● Task to carry out: Rewrite the records from the line containing "You are a computer-use" through the end of the records, both ends included, with "breadcrumb" replaced by "breadcrumb trail" and nothing else changed. Leave the pictures out of your answer.
The data start
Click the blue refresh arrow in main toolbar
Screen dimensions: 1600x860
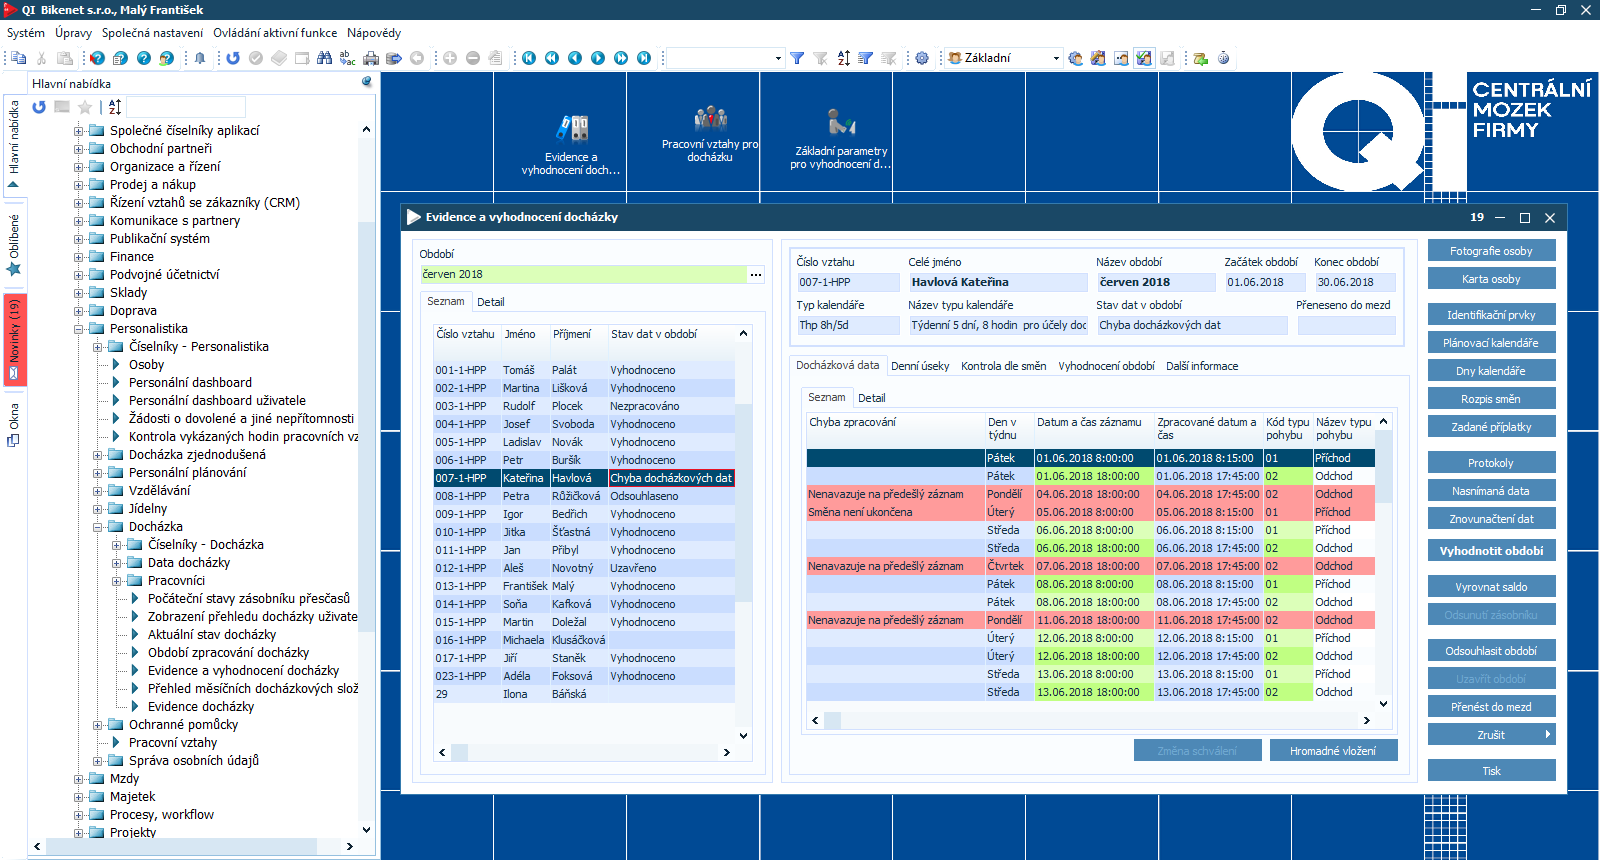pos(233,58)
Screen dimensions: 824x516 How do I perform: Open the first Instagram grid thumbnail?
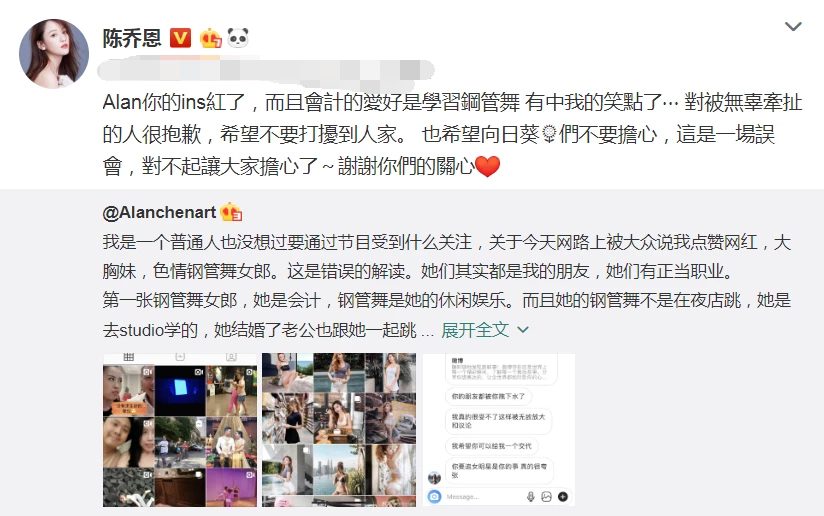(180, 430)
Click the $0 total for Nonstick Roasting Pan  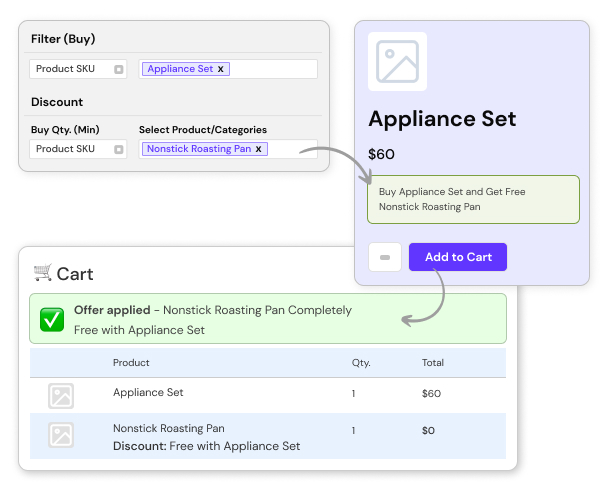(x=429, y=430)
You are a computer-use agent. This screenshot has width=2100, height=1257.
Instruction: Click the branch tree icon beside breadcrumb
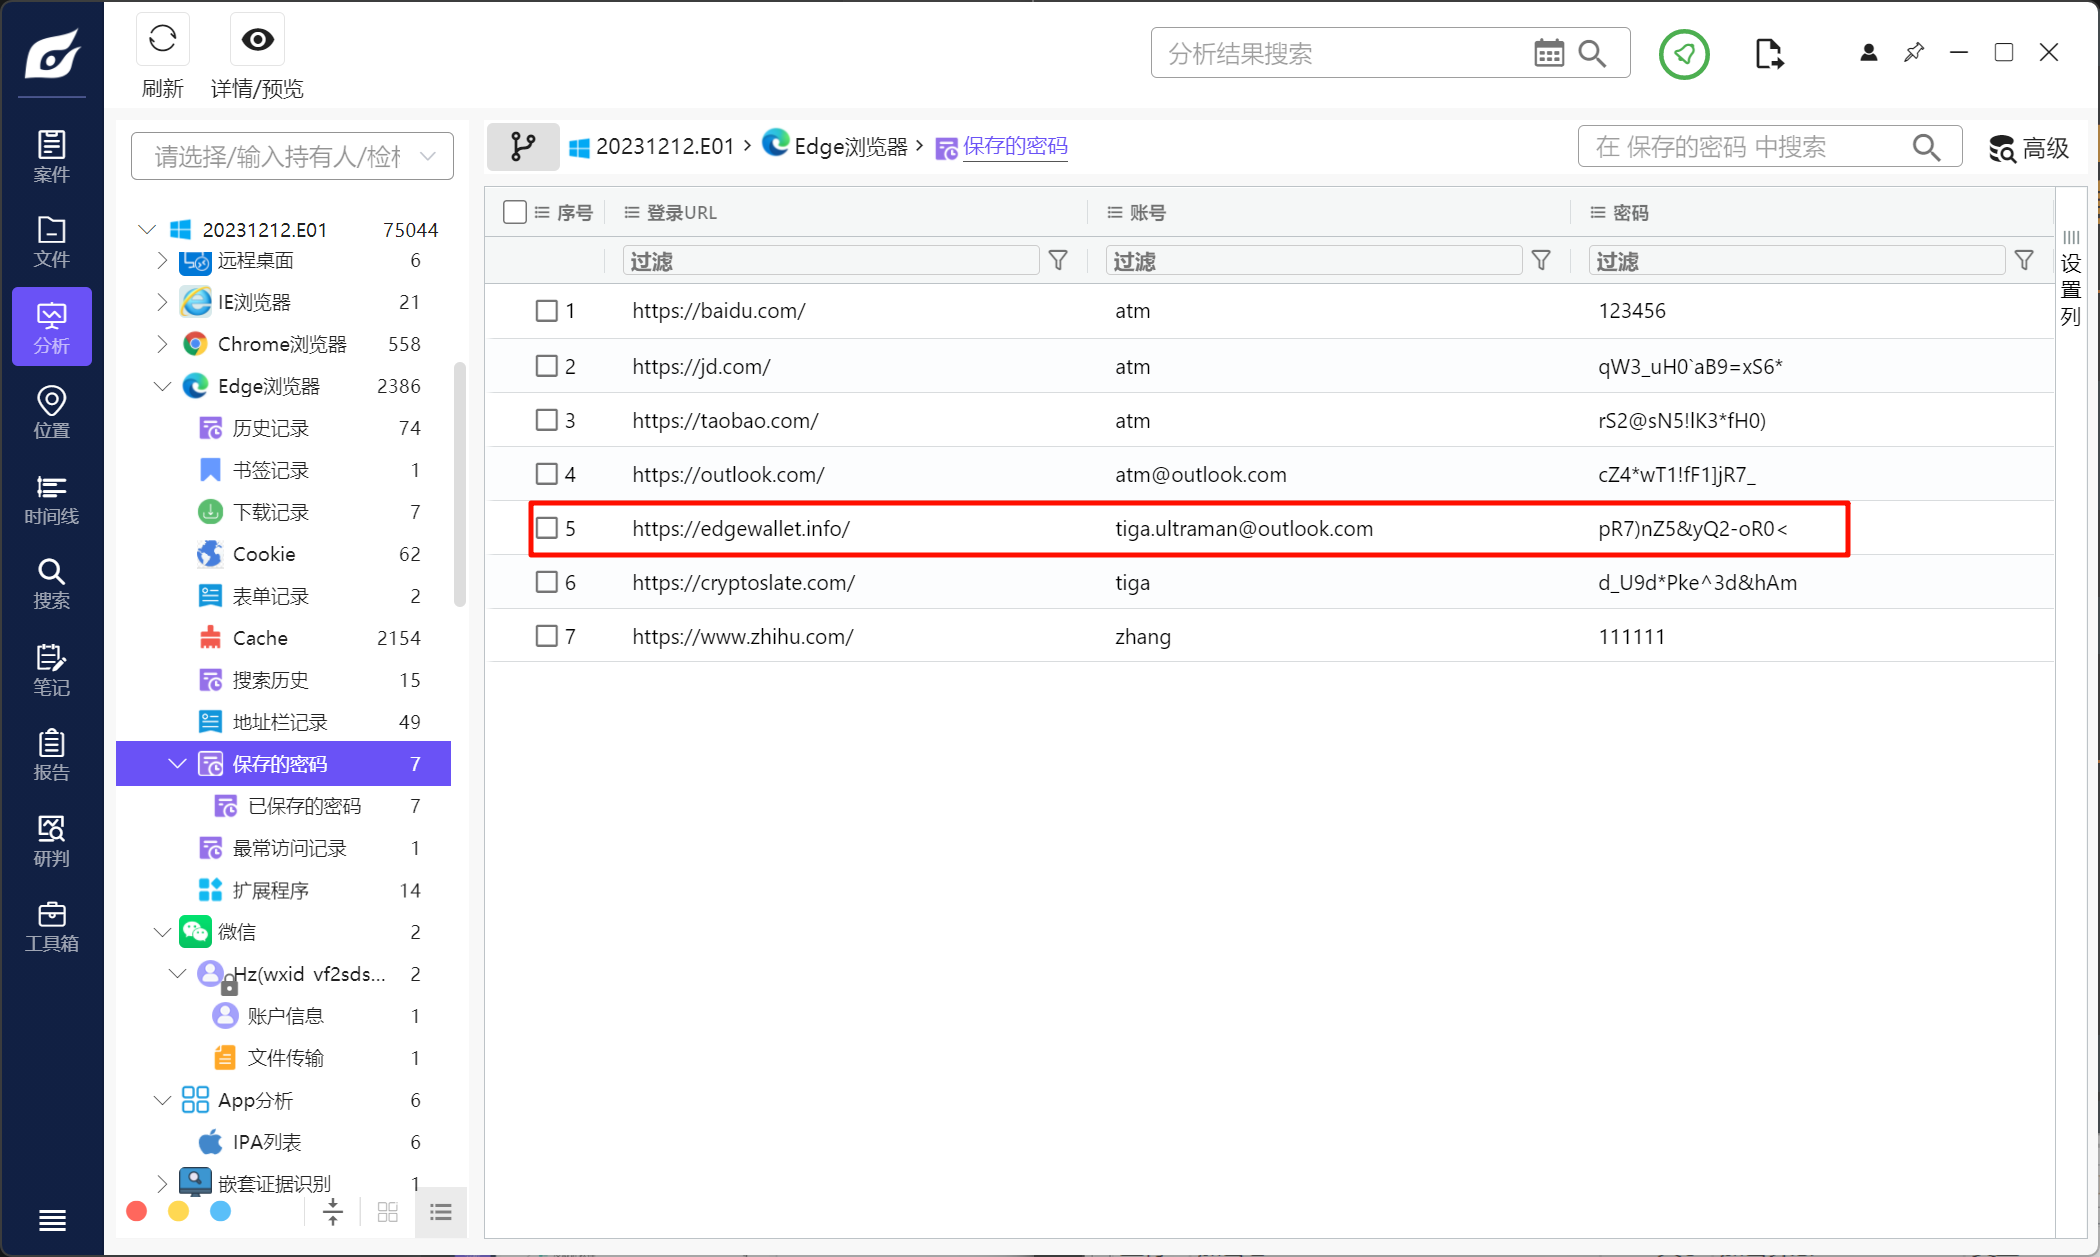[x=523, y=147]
The data end
● Expected answer:
You are a computer-use agent. This screenshot has width=2100, height=1257.
Instruction: Click the branch tree icon beside breadcrumb trail
[x=523, y=147]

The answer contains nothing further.